Start of PROVIDED ENTRIES
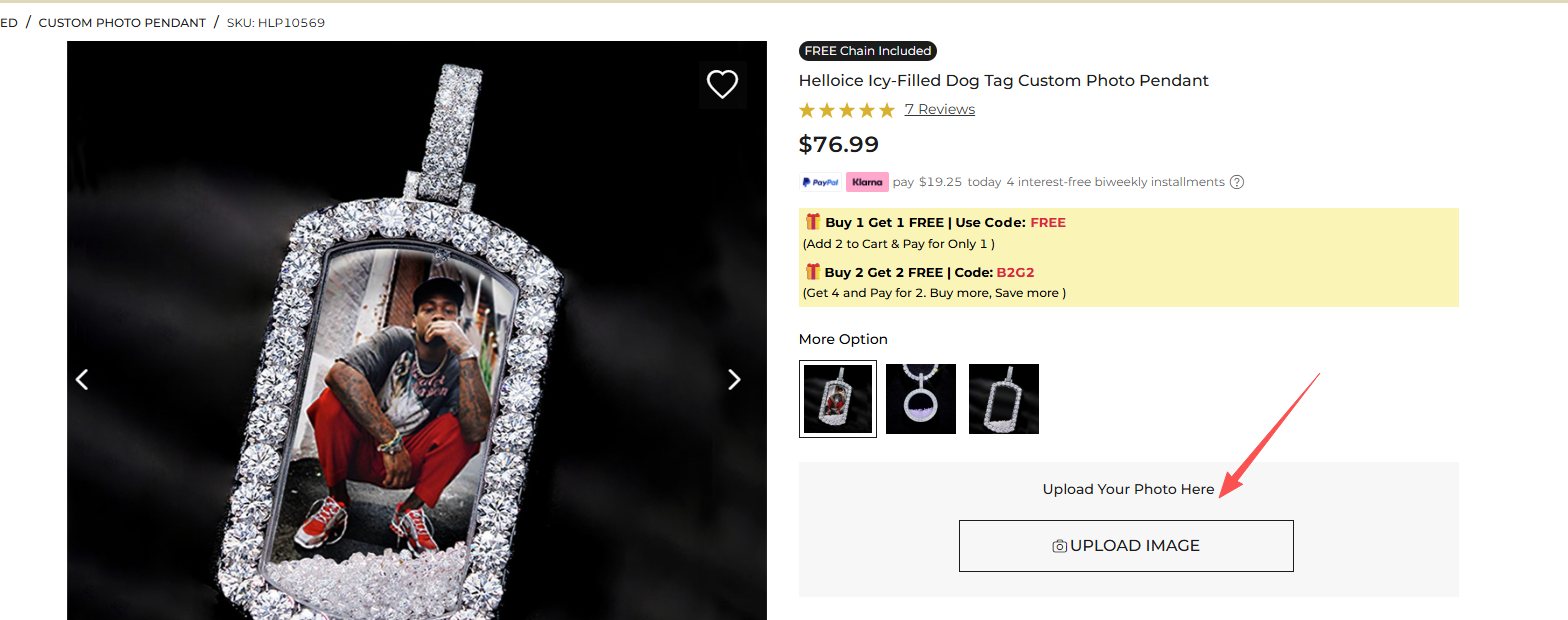Screen dimensions: 1568x620
Task: Add the pendant to wishlist with heart icon
Action: point(722,84)
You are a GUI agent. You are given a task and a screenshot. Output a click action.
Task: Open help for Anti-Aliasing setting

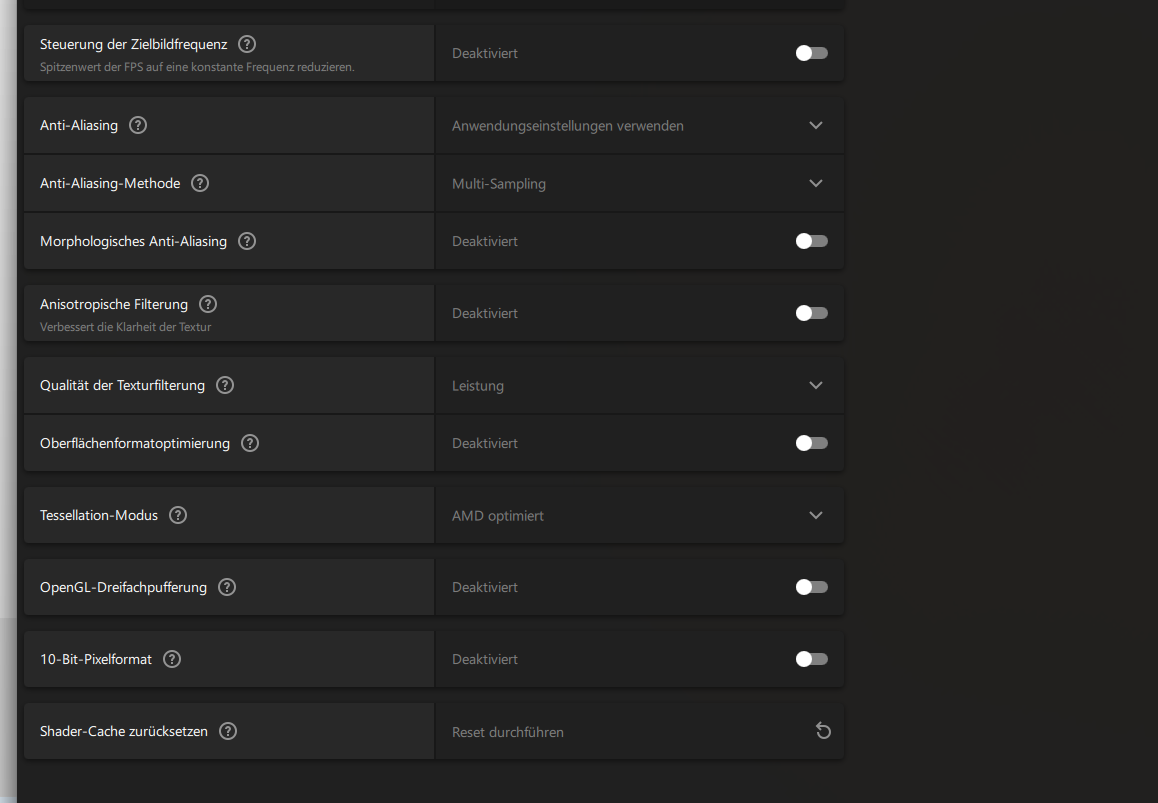(138, 125)
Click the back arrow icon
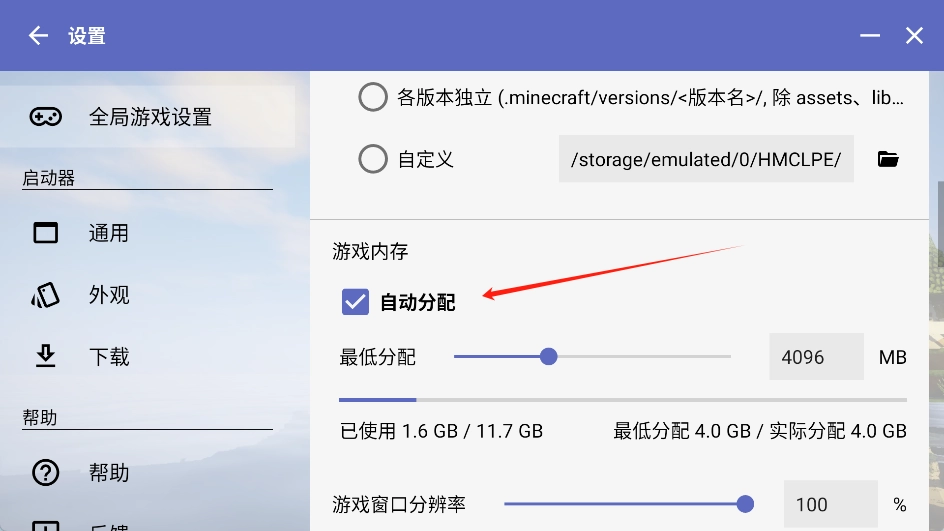The image size is (944, 531). [x=38, y=36]
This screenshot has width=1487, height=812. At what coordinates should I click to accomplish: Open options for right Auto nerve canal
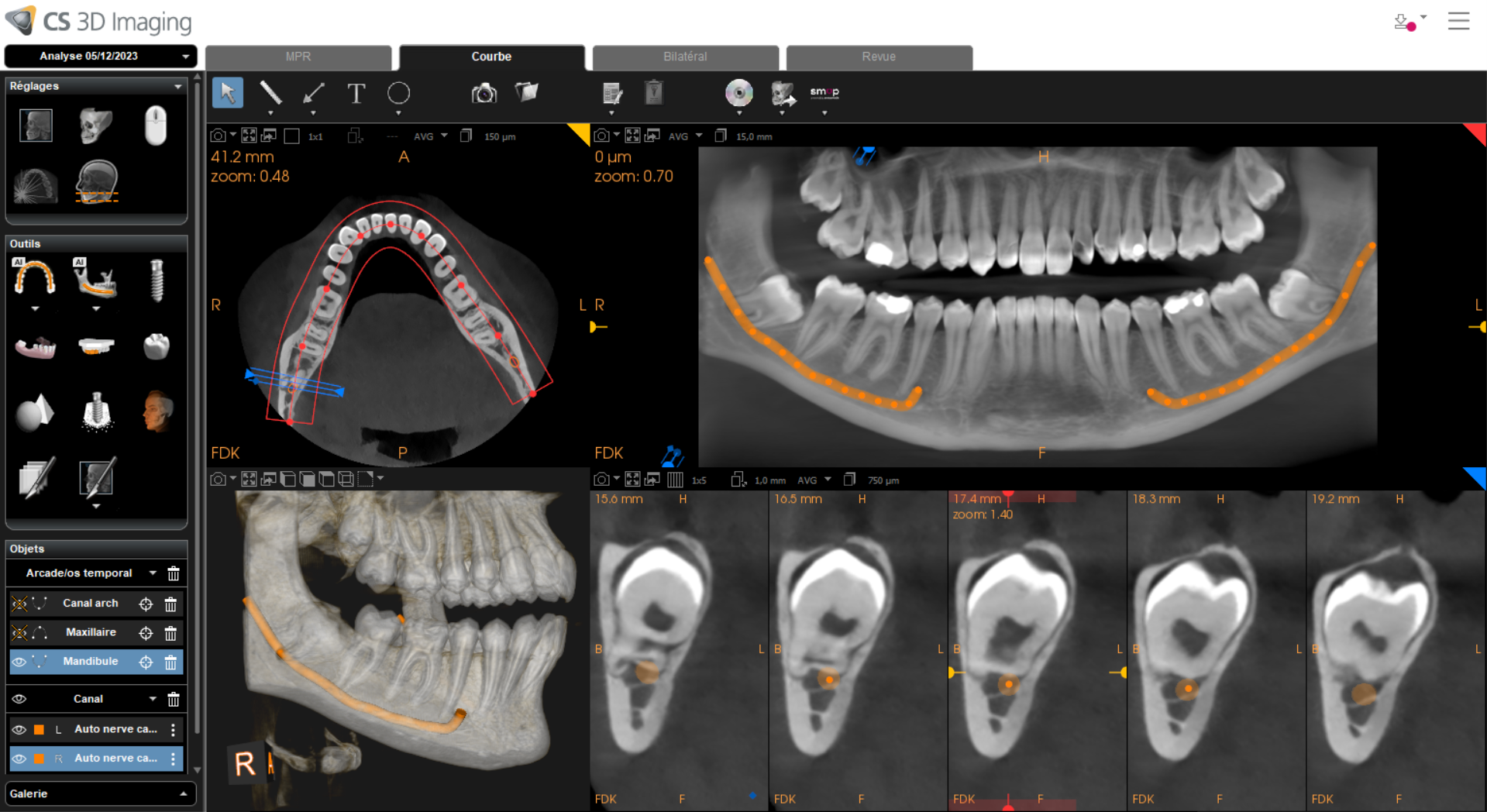173,759

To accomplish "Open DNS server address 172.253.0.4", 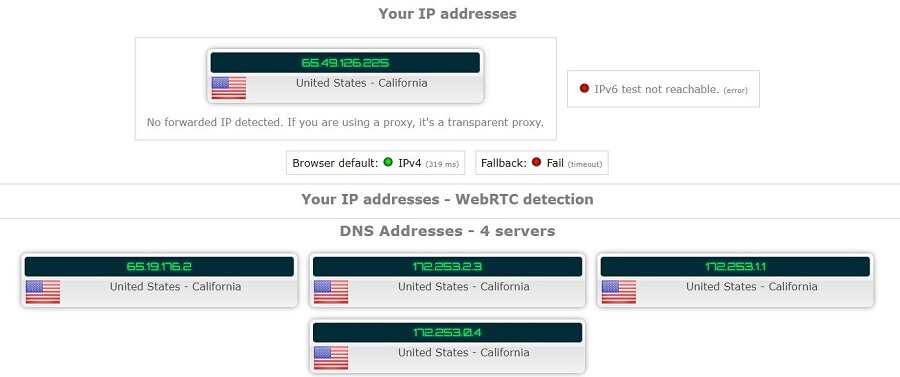I will [x=447, y=332].
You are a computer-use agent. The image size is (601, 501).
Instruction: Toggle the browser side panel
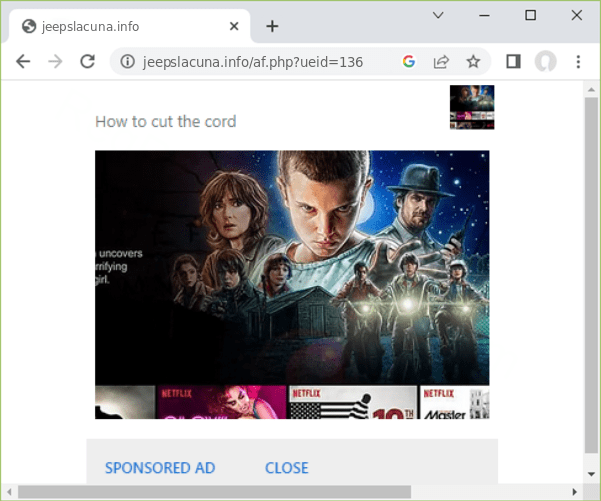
End of PROVIDED ENTRIES
» PROBLEM DESCRIPTION:
Work through the entries above line by line, counting each one that includes the word "agent", and give the final number only.

» SOLUTION TO THE EXERCISE:
2